Ao contrário do que sucedeu no Acórdão n.º 368/02, no Acórdão n.º 306/03, o
Tribunal Constitucional considerou inconstitucional o pedido de informações por
parte do empregador relativas à saúde ou ao estado de gravidez, ainda que
“particulares exigências inerentes à natureza da actividade profissional o
justifiquem”, uma vez que se autorizava uma excessiva intromissão na esfera
privada do trabalhador ou do candidato ao emprego, dado não ser esse o meio
menos intrusivo para saber se o trabalhador está ou não apto para o emprego.
Na verdade, a reserva da intimidade da vida privada assume uma importante
dimensão no âmbito das relações jurídico-laborais, uma vez que a
disponibilização da força de trabalho a favor de outrem implica sempre algum
envolvimento, senão mesmo restrição, da personalidade do trabalhador no vínculo
contratual (este é um ponto pacífico na doutrina juslaboralista portuguesa –
ver, por exemplo, ANTÓNIO MENEZES CORDEIRO, O respeito pela esfera privada do
trabalhador, in ANTÓNIO MOREIRA, I Congresso Nacional de Direito do Trabalho,
Coimbra, 1998; LUÍS M. T. MENEZES LEITÃO, A protecção dos dados pessoais no
contrato de trabalho, in Centro de Estudos Judiciários, A Reforma do Código do
Trabalho, Coimbra, 2004, p. 124; JOSÉ JOÃO ABRANTES, O novo Código do Trabalho e
os direitos de personalidade do trabalhador, in Centro de Estudos Judiciários,
A Reforma do Código do Trabalho, Coimbra, 2004, p. 149; MARIA DO ROSÁRIO PALMA
RAMALHO, Direito do Trabalho – Parte II - Situações Laborais Individuais,
Coimbra, 2006, p. 363).
Assim sendo, a recolha de informações relativas à vida privada do trabalhador
deve obedecer a um procedimento justo de recolha dessas informações e à
observância estrita do princípio da proibição do excesso, na sua tripla vertente
da necessidade, adequação e proporcionalidade stricto sensu (neste sentido,
GOMES CANOTILHO / VITAL MOREIRA, Constituição da República Portuguesa Anotada –
Artigos 1º a 107º, Coimbra, 2007, p. 468).

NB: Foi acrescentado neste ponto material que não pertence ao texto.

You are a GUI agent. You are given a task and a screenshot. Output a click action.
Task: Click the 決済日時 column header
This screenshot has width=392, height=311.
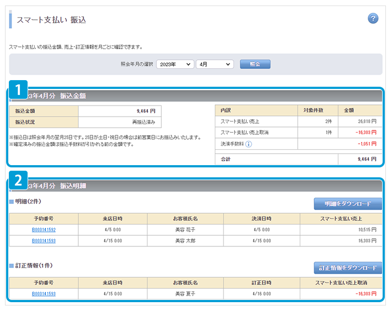pyautogui.click(x=262, y=218)
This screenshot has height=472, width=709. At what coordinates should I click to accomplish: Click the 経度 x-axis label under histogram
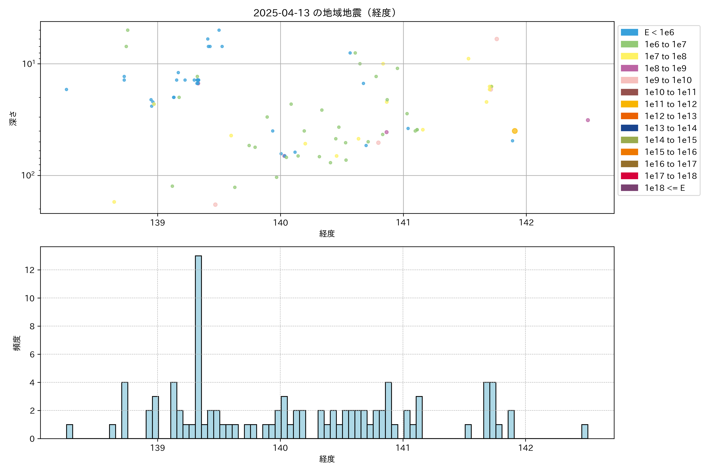[327, 459]
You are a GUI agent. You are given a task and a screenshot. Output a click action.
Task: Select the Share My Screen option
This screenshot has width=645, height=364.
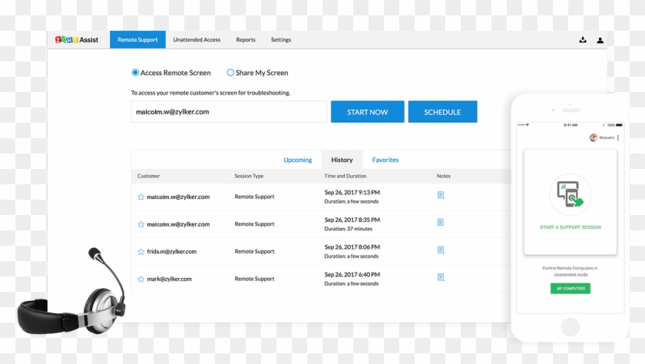point(230,73)
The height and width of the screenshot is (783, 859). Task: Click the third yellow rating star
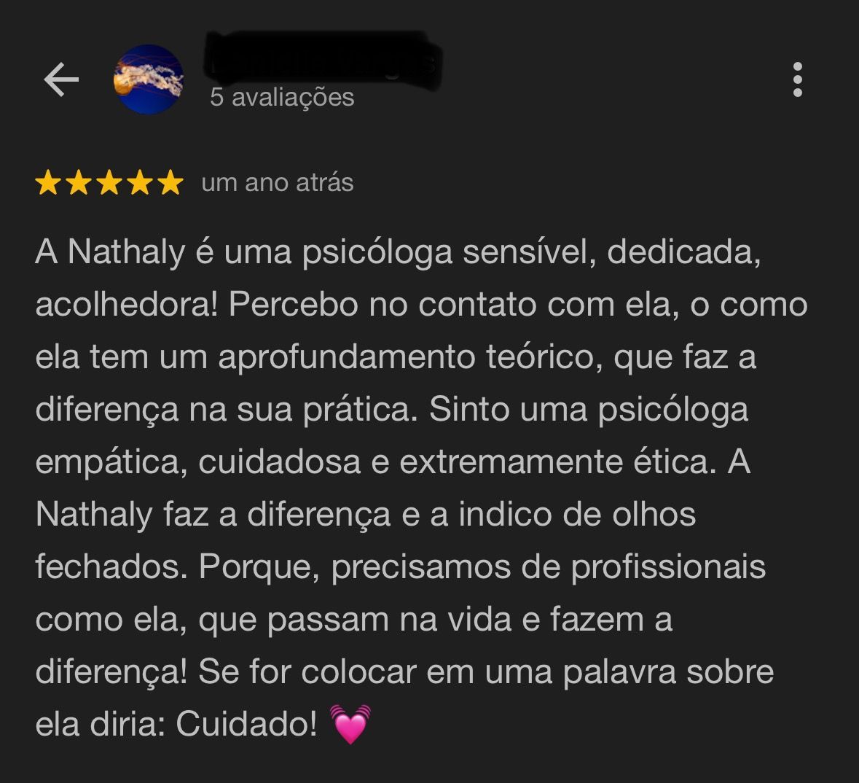[x=109, y=182]
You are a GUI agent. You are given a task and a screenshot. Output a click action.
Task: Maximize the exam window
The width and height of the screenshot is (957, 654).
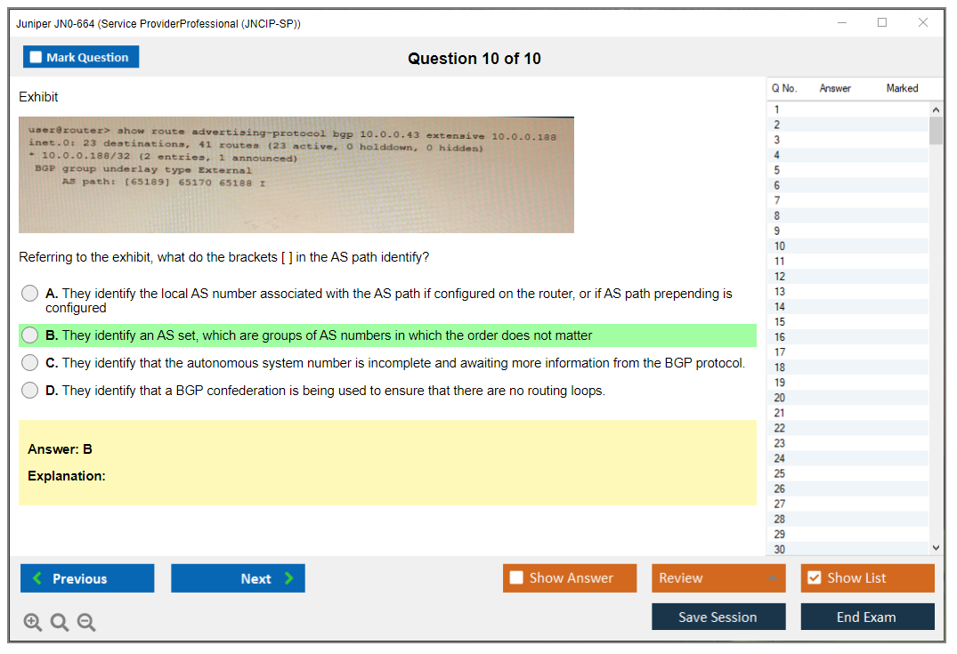[x=882, y=23]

O direito à reserva da intimidade da vida privada deve ser entendido, de modo a
nele incluir os aspectos ligados à esfera íntima, à esfera pessoal e ainda à
vida familiar do trabalhador, o que, naturalmente vai ter implicações na
execução do contrato de trabalho (neste sentido, MARIA DO ROSÁRIO PALMA RAMALHO,
Direito do Trabalho, cit, p. 364).
« (…) Este direito veda as ingerências do empregador em aspectos da vida privada
do trabalhador não directamente relevantes para a actividade laboral por ele
exercida (…). Este direito determina a proibição de certas formas de controlo da
actividade do trabalhador na empresa, que a evolução da tecnologia moderna veio
(…) facilitar, como o controlo à distância (…). Este direito torna, em
princípio, irrelevantes para o contrato de trabalho, como para a sua cessação as
condutas extra-laborais do trabalhador, a menos que possa ser estabelecida uma
conexão relevante objectiva entre aquelas condutas pessoais e o contrato de
trabalho.» (MARIA DO ROSÁRIO PALMA RAMALHO, Direito do Trabalho, cit, pgs. 364 e
365).
Voltando ao caso concreto em apreço: os dados dos modelos dos mapas de quadro de
pessoal dividem-se em duas categorias: por um lado, os que se relacionam com a
identificação do trabalhador (nome, número de Segurança Social e data de
nascimento) e, por outro lado, os que dizem respeito à relação jurídico-laboral
propriamente dita (todos os outros).
É certo que se trata de dados que dizem respeito à pessoa, mas à pessoa situada
no espaço laboral e que derivam, com excepção do nome e da data de nascimento,
do facto de existir a relação jurídico-laboral. Acresce ainda que todos os
dados mencionados se relacionam com aspectos relevantes da e para a relação
laboral e se encontram directamente relacionados com ela. Já assim não seria se
se publicitassem na empresa dados relativos, por exemplo, às convicções
políticas e religiosas do trabalhador, à sua orientação sexual, ou a certos
aspectos do seu estado de saúde, como seja a seropositividade.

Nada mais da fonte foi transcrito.